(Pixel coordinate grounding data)
=-=-=-=-=
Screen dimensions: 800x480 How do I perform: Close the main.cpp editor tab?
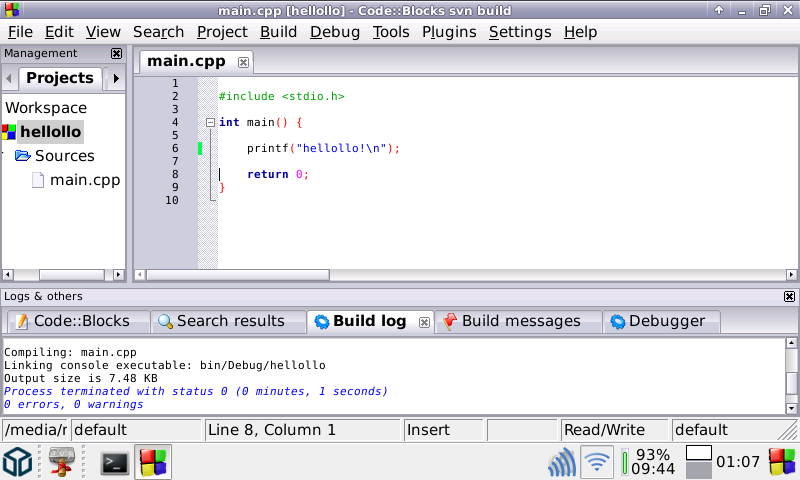tap(243, 62)
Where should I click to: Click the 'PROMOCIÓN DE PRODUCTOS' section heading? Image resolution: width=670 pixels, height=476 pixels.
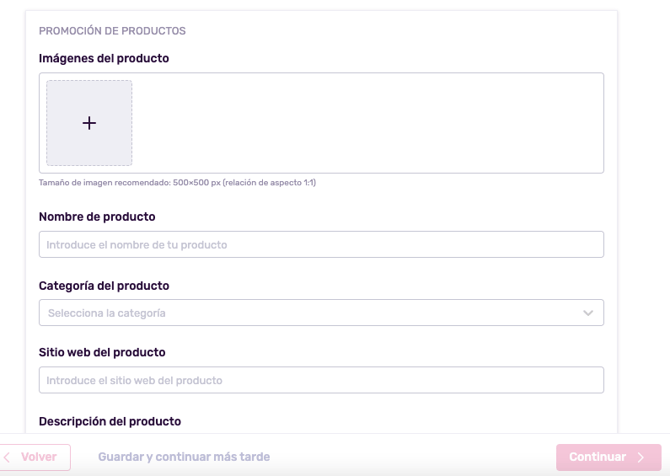click(112, 31)
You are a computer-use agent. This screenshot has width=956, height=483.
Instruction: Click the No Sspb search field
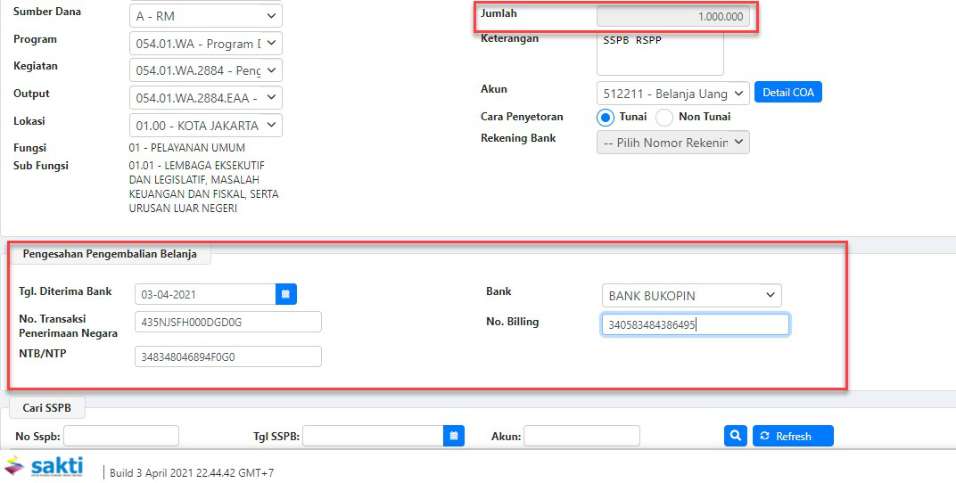121,436
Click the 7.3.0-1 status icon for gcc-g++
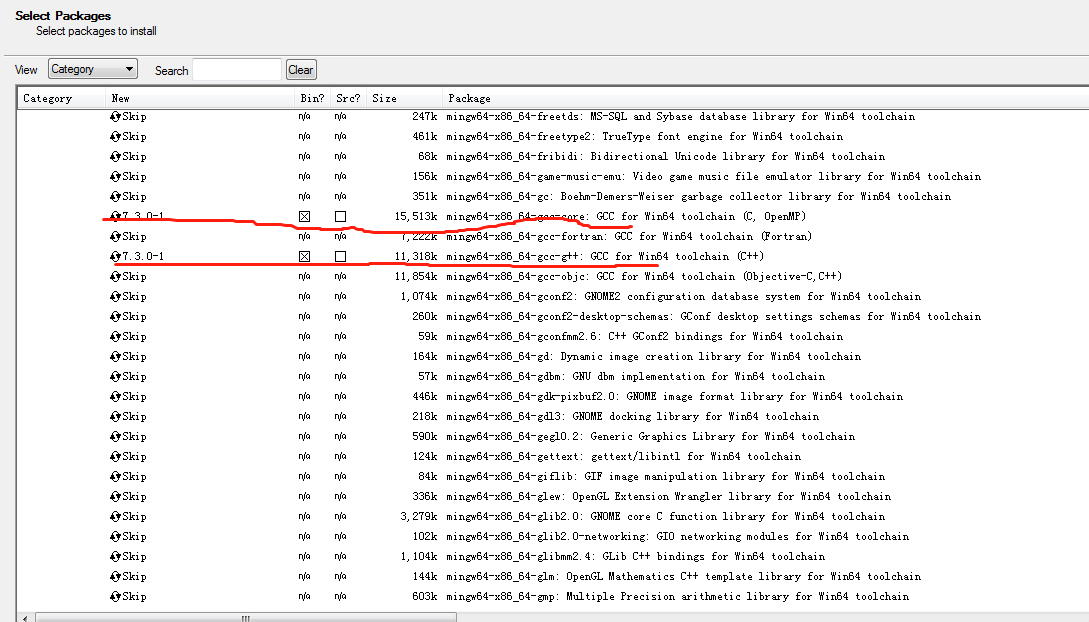 pos(114,256)
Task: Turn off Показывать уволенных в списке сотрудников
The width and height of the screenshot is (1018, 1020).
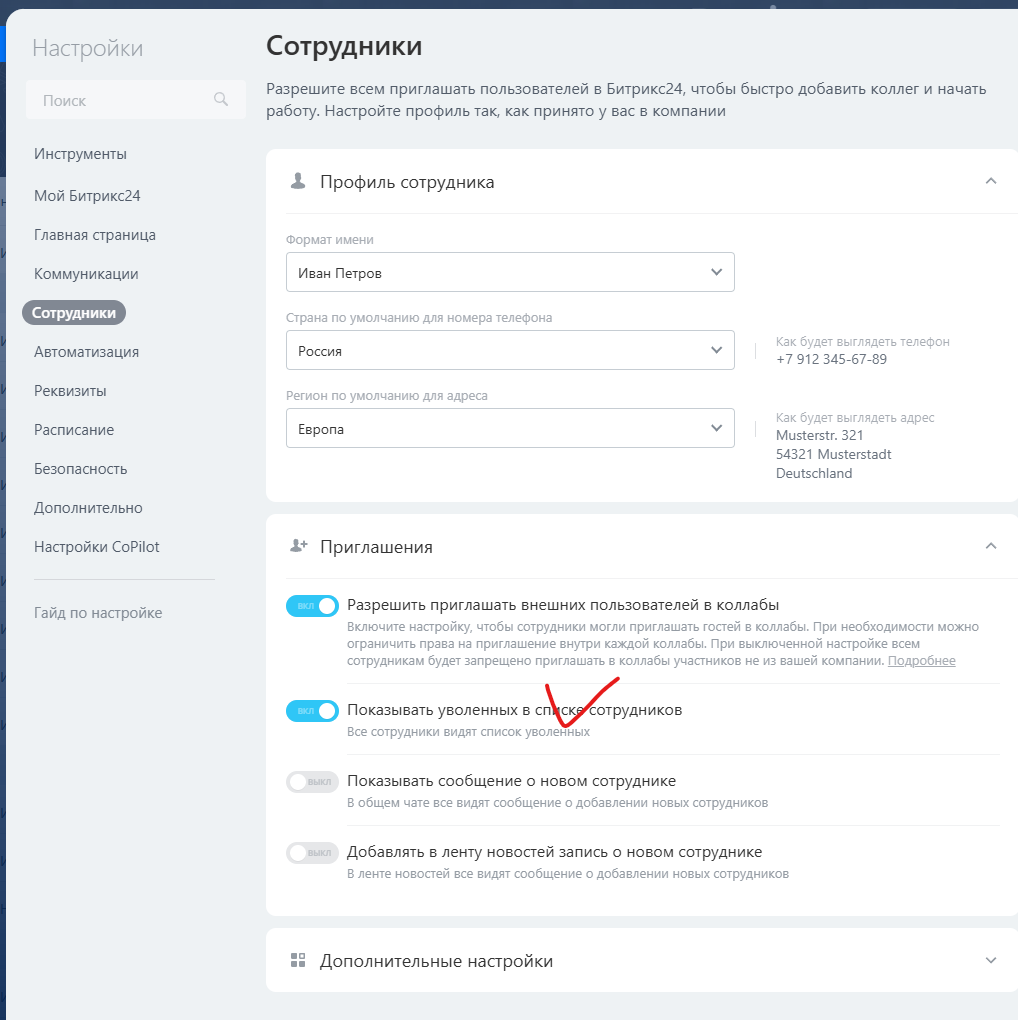Action: tap(312, 711)
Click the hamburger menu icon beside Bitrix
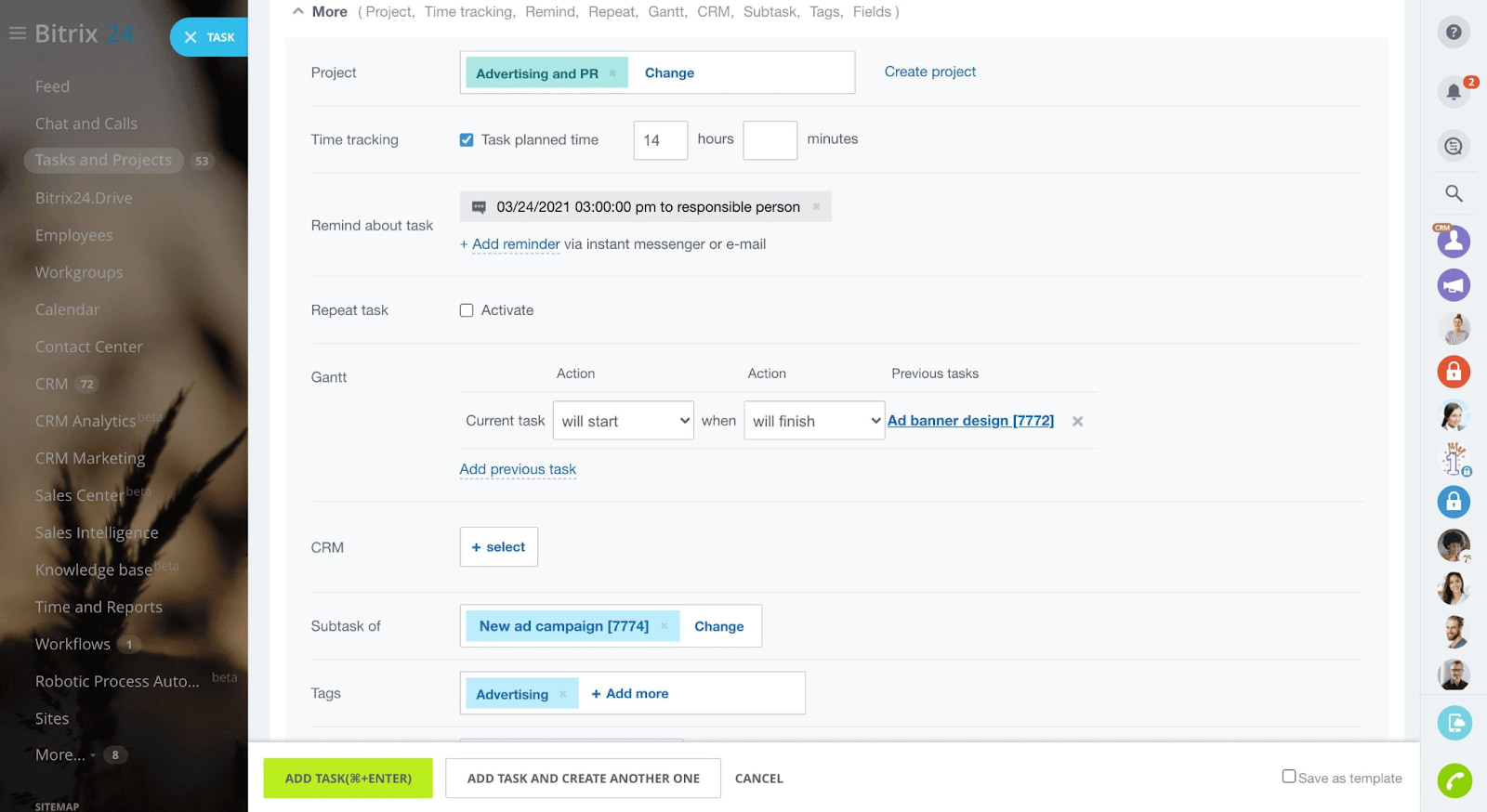Viewport: 1487px width, 812px height. (x=17, y=34)
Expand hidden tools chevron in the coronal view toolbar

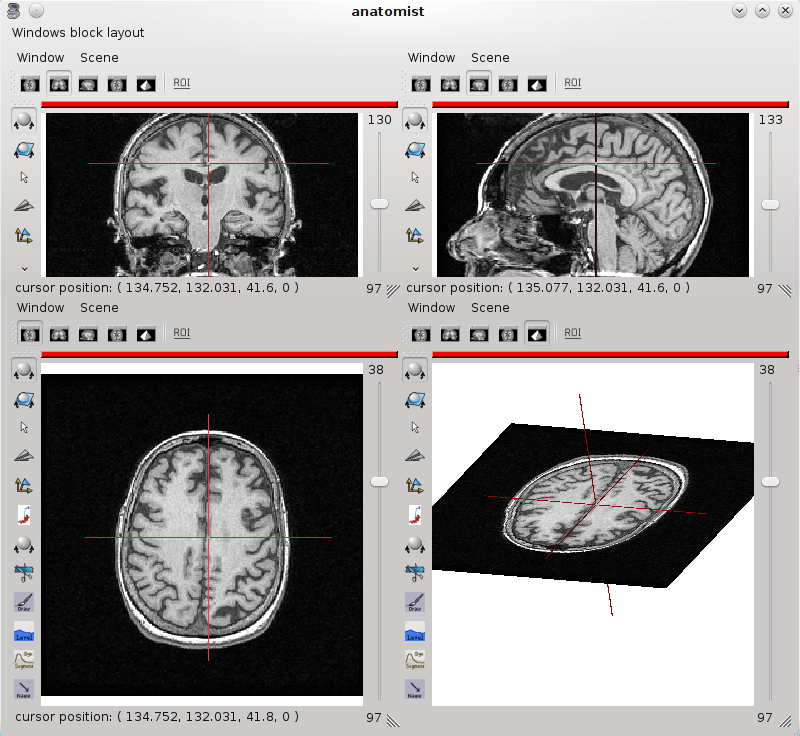click(x=23, y=268)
=-=-=-=-=
● What is expected: Reproduce every record above exactly, omitting the pictures.

● Result of the task:
Screen dimensions: 800x480 How do I perform: Close the main.cpp editor tab?
tap(243, 62)
Where should I click to: Click the 'PROMOCIÓN DE PRODUCTOS' section heading? Image resolution: width=670 pixels, height=476 pixels.
click(112, 31)
You are a computer-use agent. This screenshot has width=956, height=483.
Instruction: Click the No Sspb search field
121,436
Click the 7.3.0-1 status icon for gcc-g++
 pos(114,256)
Task: Turn off Показывать уволенных в списке сотрудников
The width and height of the screenshot is (1018, 1020).
Action: tap(312, 711)
Click the hamburger menu icon beside Bitrix
Viewport: 1487px width, 812px height. (x=17, y=34)
Expand hidden tools chevron in the coronal view toolbar

click(x=23, y=268)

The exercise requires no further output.